> [PASSAGE]:
=-=-=
FileCheck is an extremely useful utility, it allows for easily matching various parts of the output. This ease of use means that it becomes easy to write brittle tests that are essentially diff tests. FileCheck tests should be as self-contained as possible and focus on testing the minimal set of functionalities needed. Let’s see an example:

// RUN: mlir-opt %s -cse | FileCheck %s

// CHECK-LABEL: func @simple_constant() -> (i32, i32)
func @simple_constant() -> (i32, i32) {
// CHECK-NEXT: %result = constant 1 : i32
// CHECK-NEXT: return %result, %result : i32, i32
// CHECK-NEXT: }

%0 = constant 1 : i32
%1 = constant 1 : i32
return %0, %1 : i32, i32
}


The above example is another way to write the original example shown in the main FileCheck tests section. There are a few problems with this test; below is a breakdown of the no-nos of this test to specifically highlight best practices.

• Tests should be self-contained.

This means that tests should not test lines or sections outside of what is intended. In the above example, we see lines such as CHECK-NEXT: }. This line in particular is testing pieces of the Parser/Printer of FuncOp, which is outside of the realm of concern for the CSE pass. This line should be removed.

• Tests should be minimal, and only check what is absolutely necessary.
=-=-=
> [PROVIDED MATERIAL]:
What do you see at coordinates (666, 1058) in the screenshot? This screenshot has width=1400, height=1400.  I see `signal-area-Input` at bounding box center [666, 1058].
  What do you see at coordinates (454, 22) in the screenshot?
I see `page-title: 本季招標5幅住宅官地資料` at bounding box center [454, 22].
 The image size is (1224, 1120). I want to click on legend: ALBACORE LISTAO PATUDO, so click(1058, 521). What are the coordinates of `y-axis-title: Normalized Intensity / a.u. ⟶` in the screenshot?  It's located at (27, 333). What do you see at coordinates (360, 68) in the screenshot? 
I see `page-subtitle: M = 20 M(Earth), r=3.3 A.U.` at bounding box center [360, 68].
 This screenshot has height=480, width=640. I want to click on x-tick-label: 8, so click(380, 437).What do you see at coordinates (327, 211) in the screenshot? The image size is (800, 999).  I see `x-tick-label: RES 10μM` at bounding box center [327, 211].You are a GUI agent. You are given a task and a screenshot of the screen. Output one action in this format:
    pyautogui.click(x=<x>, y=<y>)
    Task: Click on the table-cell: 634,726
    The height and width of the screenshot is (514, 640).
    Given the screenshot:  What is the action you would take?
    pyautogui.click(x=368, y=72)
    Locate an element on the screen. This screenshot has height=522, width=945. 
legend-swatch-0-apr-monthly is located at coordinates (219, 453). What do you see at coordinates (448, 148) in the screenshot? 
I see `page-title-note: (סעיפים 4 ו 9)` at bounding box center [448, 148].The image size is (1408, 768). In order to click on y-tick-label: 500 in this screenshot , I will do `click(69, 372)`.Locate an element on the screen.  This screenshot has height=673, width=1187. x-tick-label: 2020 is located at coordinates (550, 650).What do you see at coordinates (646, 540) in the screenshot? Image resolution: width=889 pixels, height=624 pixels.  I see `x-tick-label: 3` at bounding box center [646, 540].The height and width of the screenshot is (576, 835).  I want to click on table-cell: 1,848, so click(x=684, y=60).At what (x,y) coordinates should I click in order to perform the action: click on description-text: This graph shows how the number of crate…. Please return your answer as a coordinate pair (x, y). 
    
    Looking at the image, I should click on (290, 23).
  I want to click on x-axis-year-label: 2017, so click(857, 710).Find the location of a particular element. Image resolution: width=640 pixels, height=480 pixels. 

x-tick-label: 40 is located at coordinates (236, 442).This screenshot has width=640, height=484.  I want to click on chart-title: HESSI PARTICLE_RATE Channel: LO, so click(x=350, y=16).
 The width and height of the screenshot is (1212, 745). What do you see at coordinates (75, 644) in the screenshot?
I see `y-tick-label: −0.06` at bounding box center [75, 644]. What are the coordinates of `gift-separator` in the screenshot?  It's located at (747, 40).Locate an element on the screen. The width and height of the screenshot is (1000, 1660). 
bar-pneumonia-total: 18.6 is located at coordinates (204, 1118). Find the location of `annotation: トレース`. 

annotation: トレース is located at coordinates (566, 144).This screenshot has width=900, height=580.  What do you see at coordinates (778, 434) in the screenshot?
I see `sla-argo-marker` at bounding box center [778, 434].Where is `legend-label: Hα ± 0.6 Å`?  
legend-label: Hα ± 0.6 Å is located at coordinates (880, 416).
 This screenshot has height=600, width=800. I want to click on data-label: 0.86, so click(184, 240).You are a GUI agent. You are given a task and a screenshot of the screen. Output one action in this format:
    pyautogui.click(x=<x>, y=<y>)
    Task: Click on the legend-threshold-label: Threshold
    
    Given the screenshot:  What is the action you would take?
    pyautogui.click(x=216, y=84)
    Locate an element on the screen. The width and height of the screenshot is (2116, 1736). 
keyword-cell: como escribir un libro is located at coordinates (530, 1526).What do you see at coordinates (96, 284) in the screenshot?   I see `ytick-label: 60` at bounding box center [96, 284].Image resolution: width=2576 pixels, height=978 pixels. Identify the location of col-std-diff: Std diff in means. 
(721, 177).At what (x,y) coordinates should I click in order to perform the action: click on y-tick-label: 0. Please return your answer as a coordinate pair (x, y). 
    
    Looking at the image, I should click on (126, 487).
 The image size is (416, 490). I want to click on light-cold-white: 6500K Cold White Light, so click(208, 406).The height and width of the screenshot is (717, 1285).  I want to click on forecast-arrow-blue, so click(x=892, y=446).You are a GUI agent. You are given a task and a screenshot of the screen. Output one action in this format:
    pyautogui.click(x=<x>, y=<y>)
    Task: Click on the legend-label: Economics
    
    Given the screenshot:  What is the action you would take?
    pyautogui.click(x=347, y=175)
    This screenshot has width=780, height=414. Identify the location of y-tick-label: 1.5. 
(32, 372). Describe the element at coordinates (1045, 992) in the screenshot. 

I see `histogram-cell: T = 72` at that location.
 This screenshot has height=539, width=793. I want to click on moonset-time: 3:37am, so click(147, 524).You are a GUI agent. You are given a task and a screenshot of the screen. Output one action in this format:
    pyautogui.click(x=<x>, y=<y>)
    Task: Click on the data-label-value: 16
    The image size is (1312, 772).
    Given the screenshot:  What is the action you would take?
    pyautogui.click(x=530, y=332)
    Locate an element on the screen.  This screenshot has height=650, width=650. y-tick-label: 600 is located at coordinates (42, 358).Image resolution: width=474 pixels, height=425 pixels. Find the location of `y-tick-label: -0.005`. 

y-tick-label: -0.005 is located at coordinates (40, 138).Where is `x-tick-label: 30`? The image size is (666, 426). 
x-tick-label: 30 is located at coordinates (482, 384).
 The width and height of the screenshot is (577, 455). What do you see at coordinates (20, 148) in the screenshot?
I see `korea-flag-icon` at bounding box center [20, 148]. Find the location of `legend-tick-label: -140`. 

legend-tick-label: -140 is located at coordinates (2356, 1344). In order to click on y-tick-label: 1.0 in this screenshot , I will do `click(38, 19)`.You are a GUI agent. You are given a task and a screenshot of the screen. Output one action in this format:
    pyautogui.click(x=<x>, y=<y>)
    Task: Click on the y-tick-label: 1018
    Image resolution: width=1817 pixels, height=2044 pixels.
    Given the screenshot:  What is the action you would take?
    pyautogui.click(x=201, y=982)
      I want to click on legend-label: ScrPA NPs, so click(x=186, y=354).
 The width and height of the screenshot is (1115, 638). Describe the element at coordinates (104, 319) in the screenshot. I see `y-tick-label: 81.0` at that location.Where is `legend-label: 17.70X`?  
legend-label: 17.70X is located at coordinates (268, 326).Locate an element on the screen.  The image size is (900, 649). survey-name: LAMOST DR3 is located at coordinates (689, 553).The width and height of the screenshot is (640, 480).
=-=-=
> [WHAT YOU NEED TO DO]:
1) In the FileCheck passage, what does the line CHECK-NEXT: } test?
2) Continue the passage on writing FileCheck tests from the point where it stops.

> [RESPONSES BY TASK]:
1) It tests pieces of the Parser/Printer of FuncOp, which is outside the realm of concern for the CSE pass.

2)
This means that anything in the output that is not core to the functionality that you are testing should not be present in a CHECK line. This is a separate bullet just to highlight the importance of it, especially when checking against IR output.

If we naively remove the unrelated CHECK lines in our source file, we may end up with:

// CHECK-LABEL: func @simple_constant
func @simple_constant() -> (i32, i32) {
// CHECK-NEXT: %result = constant 1 : i32
// CHECK-NEXT: return %result, %result : i32, i32

%0 = constant 1 : i32
%1 = constant 1 : i32
return %0, %1 : i32, i32
}


It may seem like this is a minimal test case, but it still checks several aspects of the output that are unrelated to the CSE transformation. Namely the result types of the constant and return operations, as well the actual SSA value names that are produced. FileCheck CHECK lines may contain regex statements as well as named string substitution blocks . Utilizing the above, we end up with the example shown in the main FileCheck tests section.

// CHECK-LABEL: func @simple_constant
func @simple_constant() -> (i32, i32) {
/// Here we use a substitution variable as the output of the constant is
/// useful for the test, but we omit as much as possible of everything else.
// CHECK-NEXT: %[[RESULT:.*]] = constant 1
// CHECK-NEXT: return %[[RESULT]], %[[RESULT]]

%0 = constant 1 : i32
%1 = constant 1 : i32
return %0, %1 : i32, i32
}


### Diagnostic verification tests ¶

MLIR provides rich source location tracking that can be used to emit errors, warnings, etc. easily from anywhere throughout the codebase. Certain classes of tests are written to check that certain diagnostics are emitted for a given input program, such as an MLIR file. These tests are useful in that they allow checking specific invariants of the IR without transforming or changing anything. Some examples of tests in this category are: those that verify invariants of operations, or check the expected results of an analysis. Diagnostic verification tests are written utilizing the source manager verifier handler , accessible via the verify-diagnostics flag in mlir-opt.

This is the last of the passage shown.